(Saved entries)
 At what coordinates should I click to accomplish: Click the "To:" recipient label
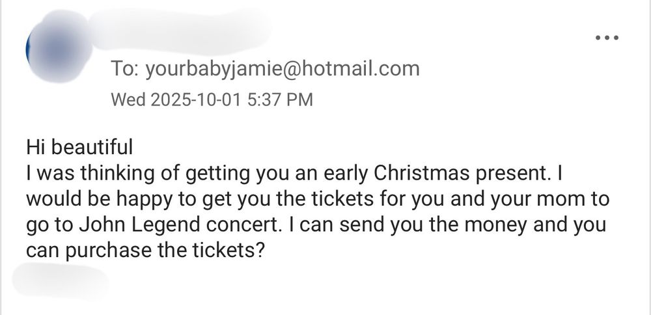[125, 69]
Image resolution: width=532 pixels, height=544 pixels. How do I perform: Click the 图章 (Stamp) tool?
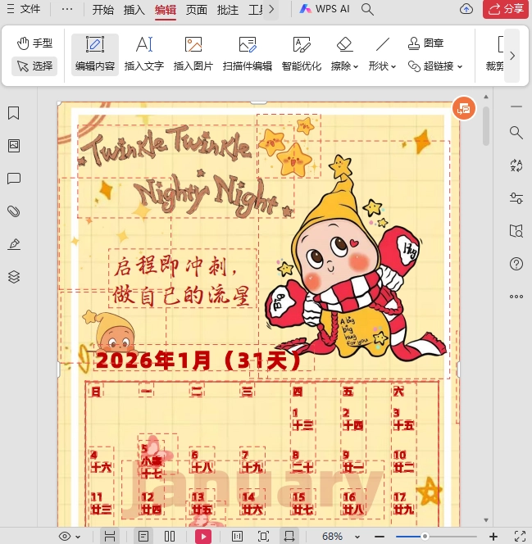tap(426, 43)
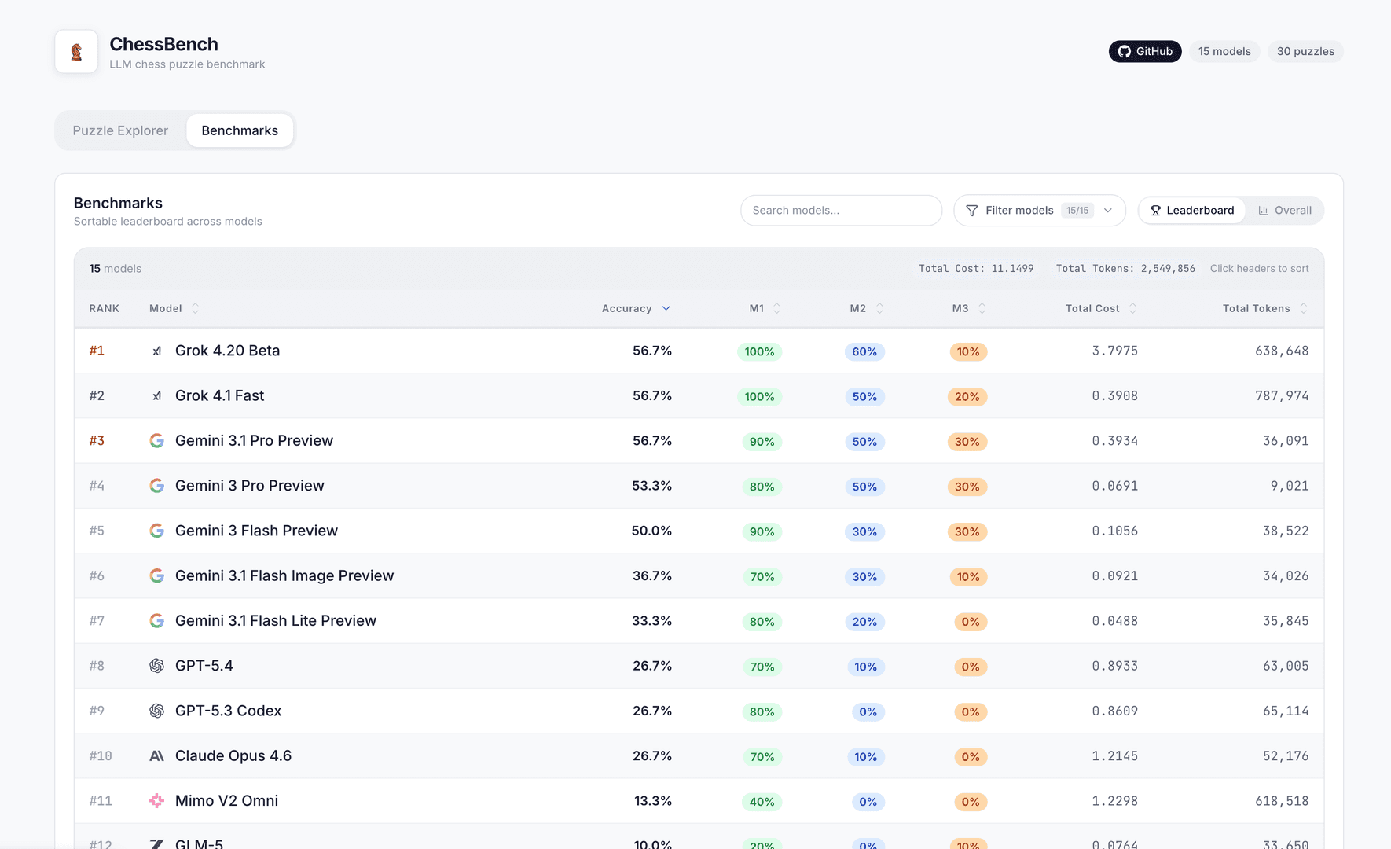Screen dimensions: 1391x849
Task: Click the OpenAI icon next to GPT-5.3 Codex
Action: click(156, 711)
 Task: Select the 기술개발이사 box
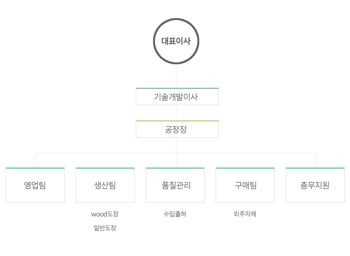(177, 96)
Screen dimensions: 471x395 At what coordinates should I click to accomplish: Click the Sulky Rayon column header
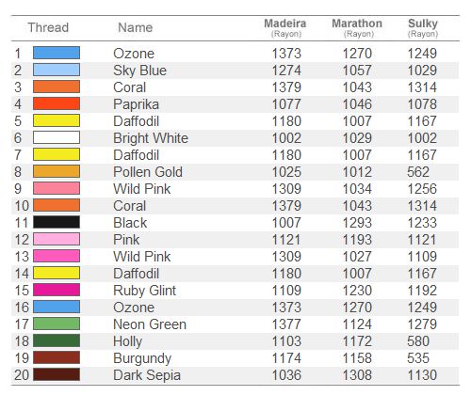[423, 28]
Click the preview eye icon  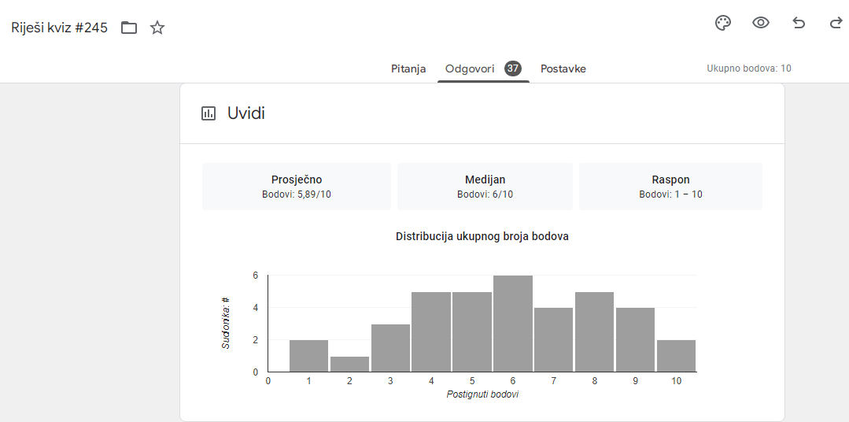[760, 23]
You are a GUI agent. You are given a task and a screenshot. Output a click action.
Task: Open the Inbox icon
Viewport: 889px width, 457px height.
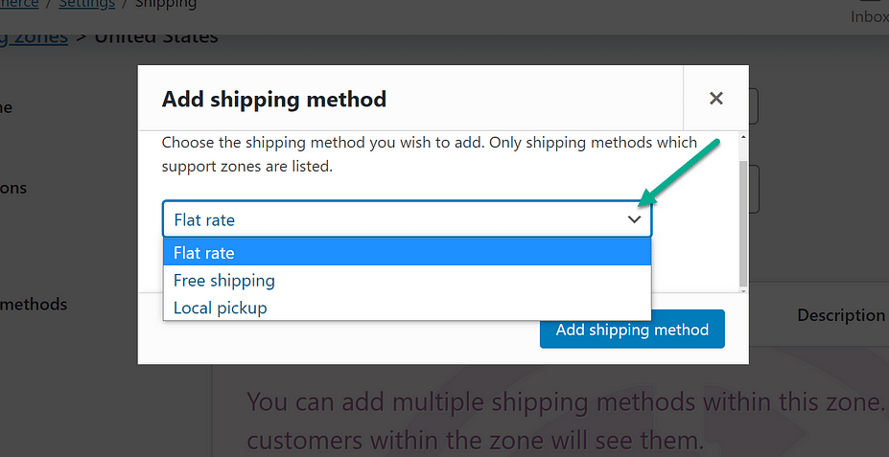[868, 11]
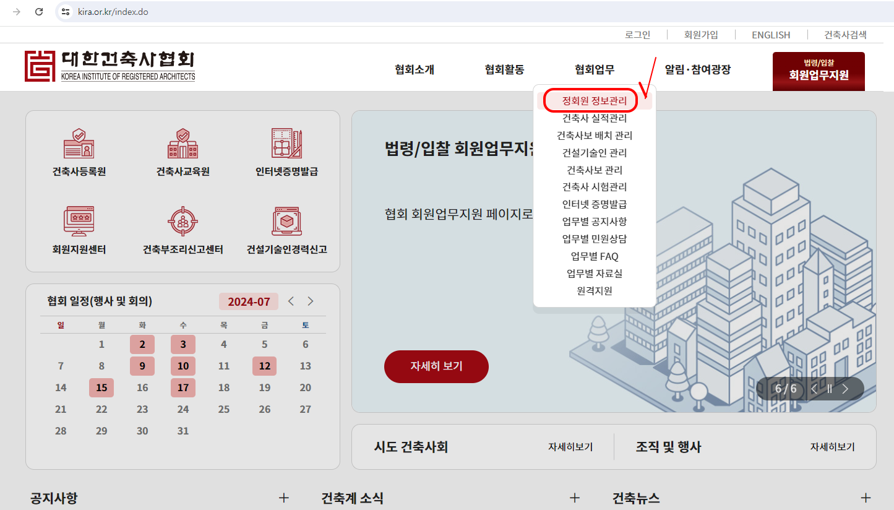
Task: Advance to the next banner slide
Action: 845,389
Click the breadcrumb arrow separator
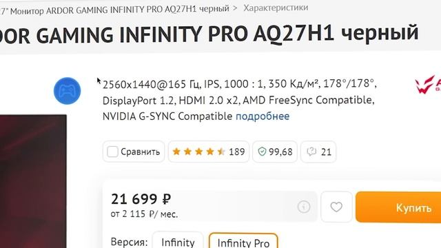 (x=235, y=8)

WHAT YOU HAVE TO DO:
Only the lines from the one containing "Viewport: 889px width, 457px height." through the final line of the records should be transcribed, exactly and with no pictures.

SOLUTION TO THIS EXERCISE:
Viewport: 889px width, 457px height.
[868, 11]
Task: Advance to the next banner slide
Action: 845,389
Click the breadcrumb arrow separator
 (x=235, y=8)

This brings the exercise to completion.